:: Data supplied ::
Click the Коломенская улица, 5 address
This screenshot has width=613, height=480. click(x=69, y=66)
...
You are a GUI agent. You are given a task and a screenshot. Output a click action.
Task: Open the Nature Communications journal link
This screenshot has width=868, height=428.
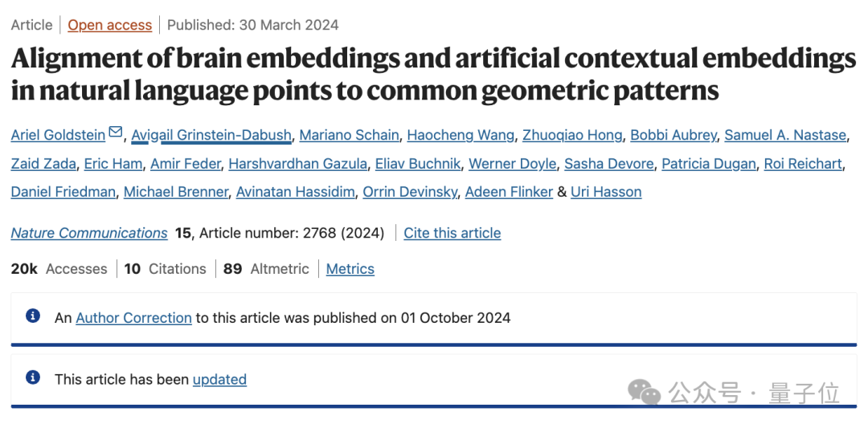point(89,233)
---
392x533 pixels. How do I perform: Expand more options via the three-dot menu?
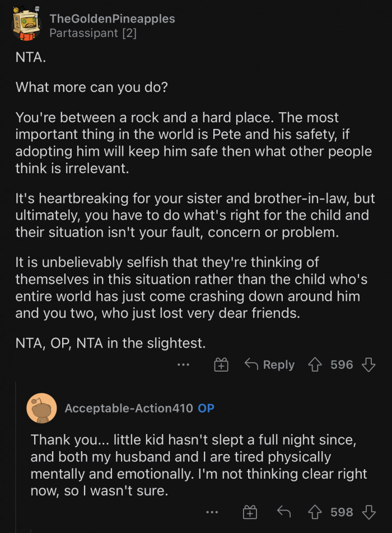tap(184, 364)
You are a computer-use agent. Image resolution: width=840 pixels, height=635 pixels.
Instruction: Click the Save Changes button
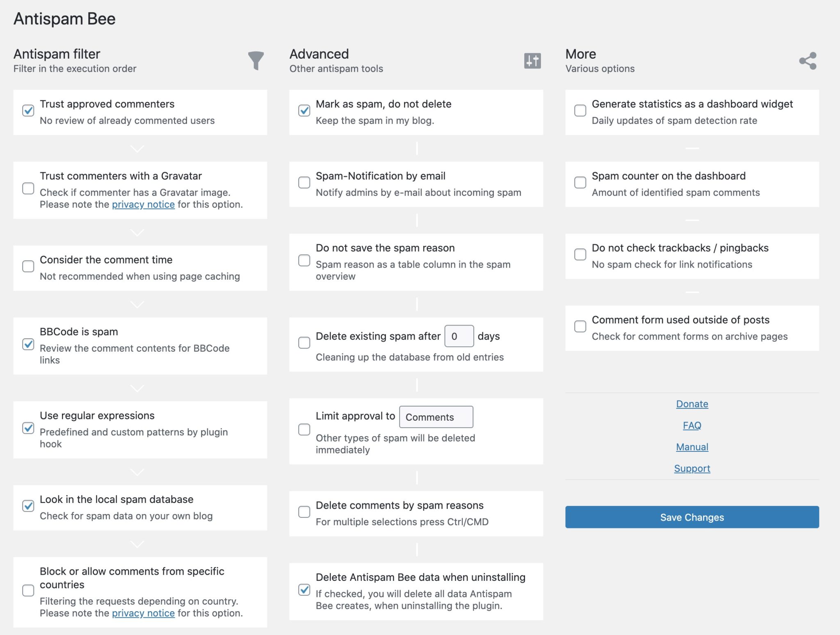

:: Work instruction ::
Look above for the line with "392x533 pixels. How" and the line with "Instruction: Click the Save Changes button". Give again exactly those two lines and all lines between them, pictures excluded.

:: Output for this task ::
392x533 pixels. How do I perform: Expand more options via the three-dot menu?
tap(184, 364)
You are a computer-use agent. Image resolution: width=840 pixels, height=635 pixels.
Instruction: Click the Save Changes button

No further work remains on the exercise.